The Senior Citizens League (TSCL), a nonprofit advocacy organization for seniors, is one of the most prolific in these predictions. Since their edict is to help seniors by fighting for the issues most relevant to them, they have taken seriously the task and are helping them figure out the consequences of their funding not being adequate, on top of fighting to increase this funding.

When looking at the data trends that would reveal the 2025 COLA, TSCL has estimated the percentage at 2.66%. and since the Social Security Administration rounds up to the nearest tenth of 1%, it is safe to assume that should predictions be right, the increase would be of 2.7%. Considering the April Consumer Price Index for Urban Wage Earners and Clerical Workers (CPI-W), on which the COLA is based, rose to 3.4% the figure seems optimistic.

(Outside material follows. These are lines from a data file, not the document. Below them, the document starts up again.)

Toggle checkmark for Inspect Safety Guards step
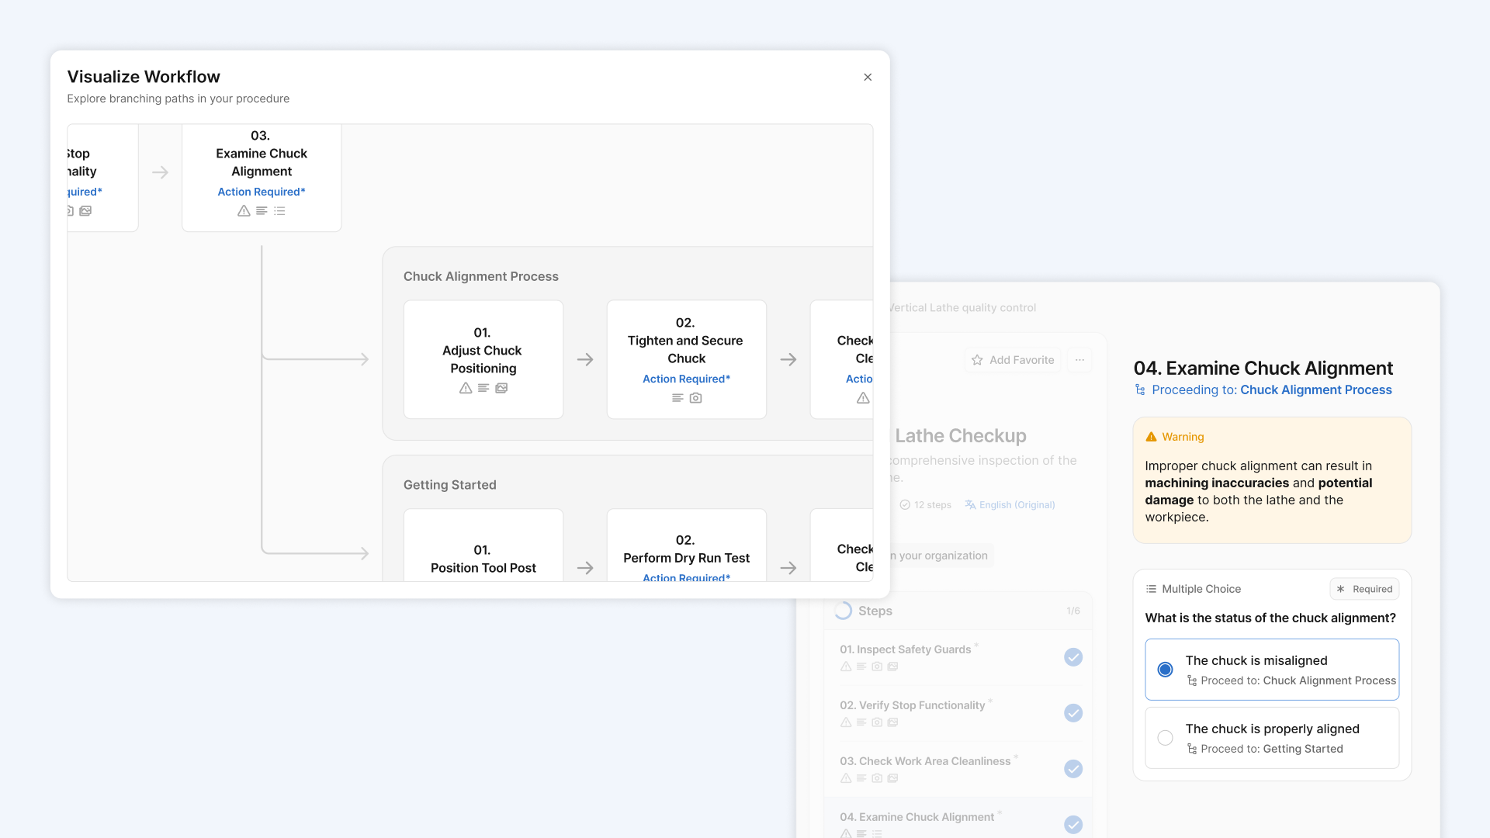This screenshot has width=1490, height=838. (x=1073, y=657)
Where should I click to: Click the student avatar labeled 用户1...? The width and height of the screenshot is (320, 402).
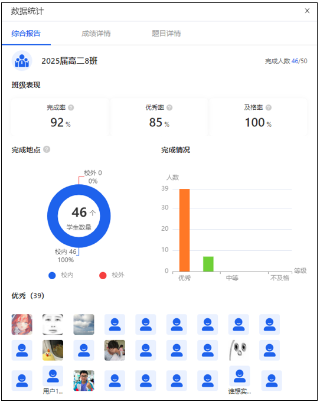point(53,376)
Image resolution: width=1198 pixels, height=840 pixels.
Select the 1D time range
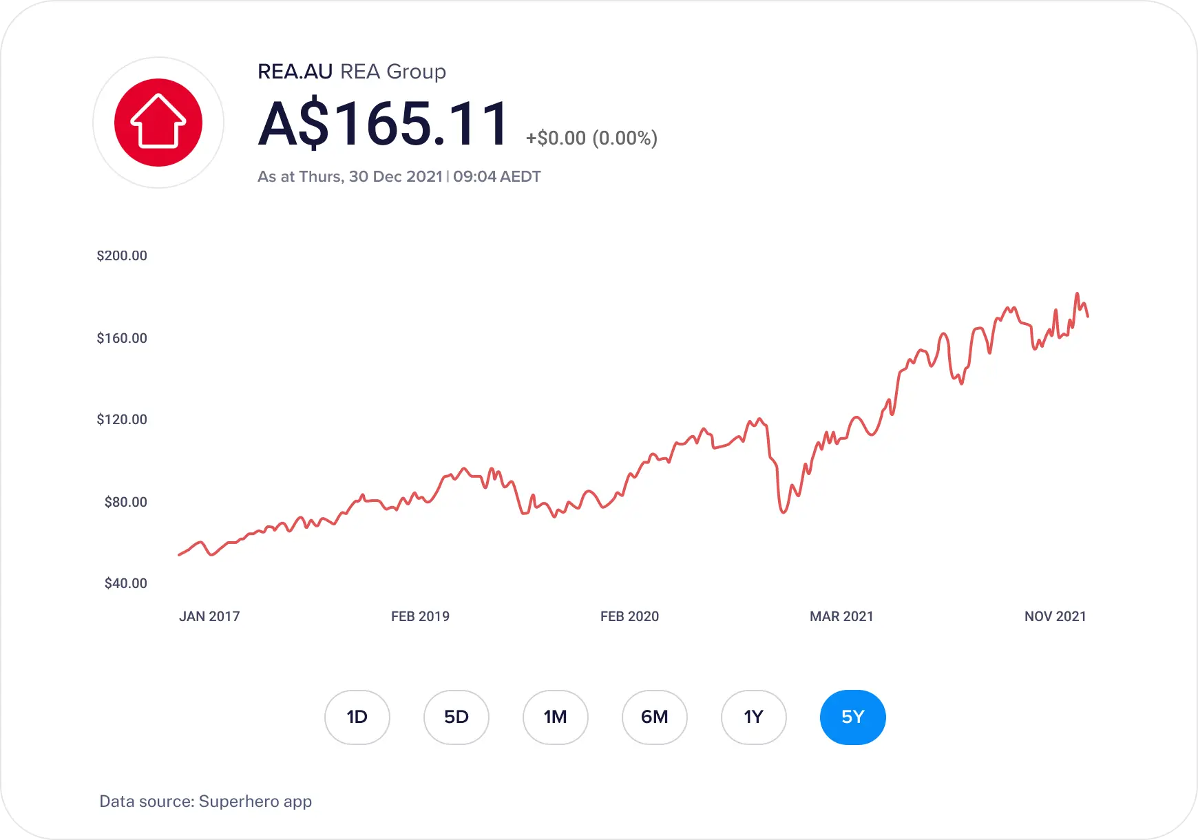coord(357,717)
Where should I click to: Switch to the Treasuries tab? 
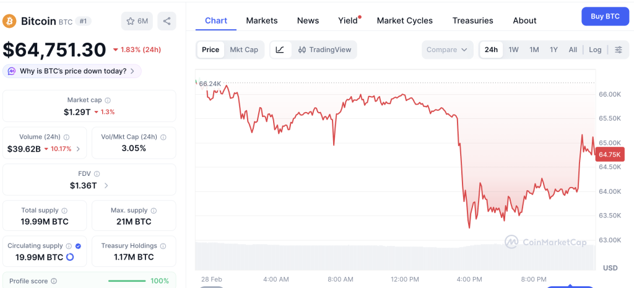472,20
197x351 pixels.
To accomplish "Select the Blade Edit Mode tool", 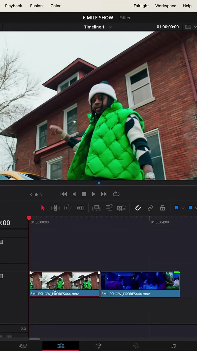I will tap(81, 208).
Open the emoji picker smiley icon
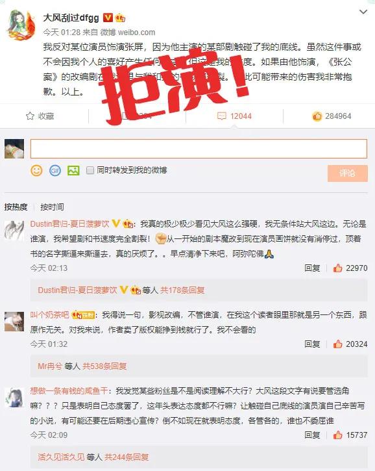 (x=36, y=171)
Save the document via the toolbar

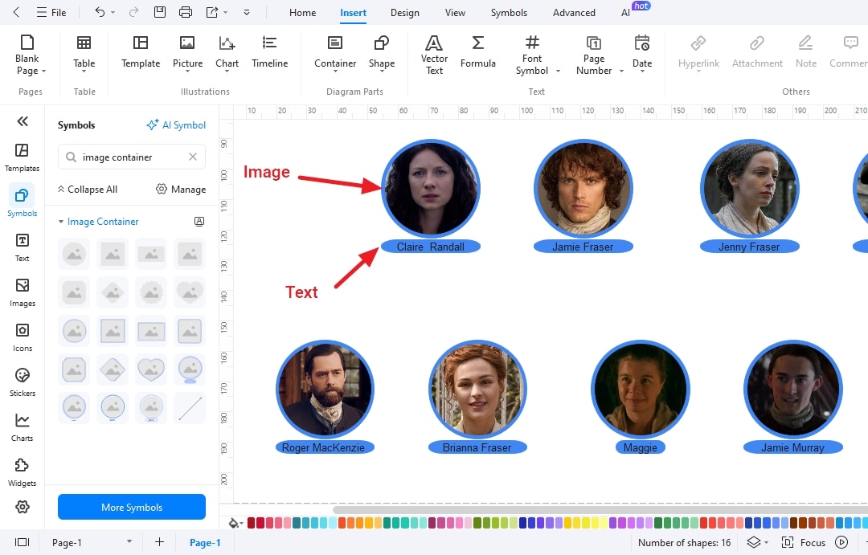[x=161, y=12]
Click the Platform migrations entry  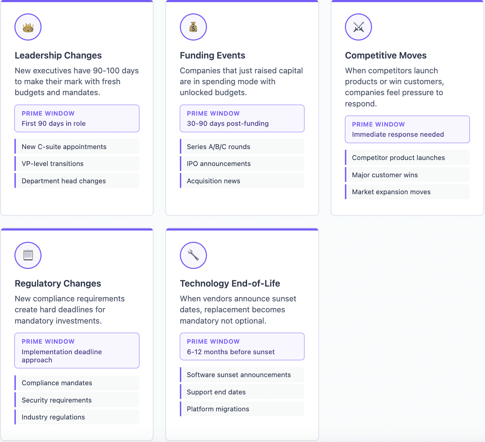pyautogui.click(x=242, y=409)
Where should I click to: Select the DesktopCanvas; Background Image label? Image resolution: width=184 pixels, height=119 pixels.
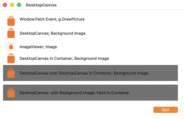click(53, 33)
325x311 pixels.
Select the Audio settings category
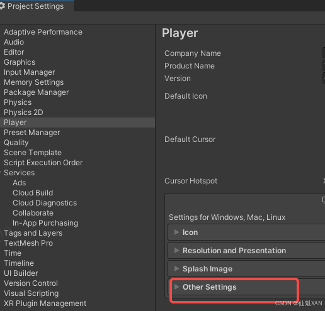[14, 42]
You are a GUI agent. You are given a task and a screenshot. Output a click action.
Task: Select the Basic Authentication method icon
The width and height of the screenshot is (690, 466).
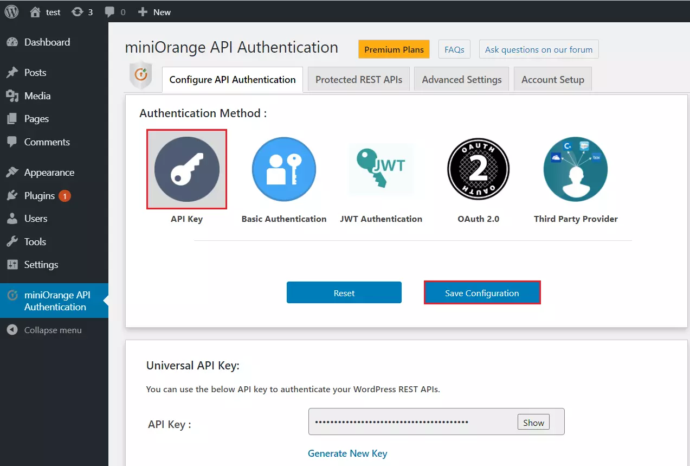coord(283,169)
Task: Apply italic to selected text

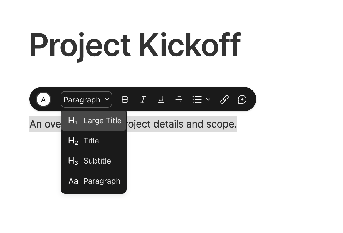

Mary Johnson, the long-tenured Social Security and Medicare policy analyst at the Senior Citizens League now retired, disagrees with the prediction. She puts the 2025 COLA at 3.2%, which would be a repeat of this year’s figure.

But why this difference in COLA? Why do the Social Security Trustees seem to predict the lower numbers? Well, the aim is to control inflation before the end of the year and adjust it down as close as possible towards 2%, and although very slowly, there are indicators that mark a return to this number. Also, history. Apart from these weird post pandemic years, the last 25 years have seen COLAs bellow or at 2.7%, and three of those 25 years did not even have an increase at all.

So what is the real verdict? Will the COLA be higher or lower? And will the trend we have seen the past two years continue in time? It is impossible to know. Given the volatility of the past few years it does stand to reason to declare them outliers and attempt to go back to “normal” indexes and numbers, but it is impossible to predict it.

Even experts are not in agreement, and their predictions for the next five months vary so much that their COLAs fluctuate between a conservative 2.7% and a generous 3.2%. Given this, taking preventative measures yourself may be the best course of action. Monitor your spending and streamline your life, live below your means and do not bank on an increase that may or may not come, cover all your outstanding expenses or be the best for your specific situation.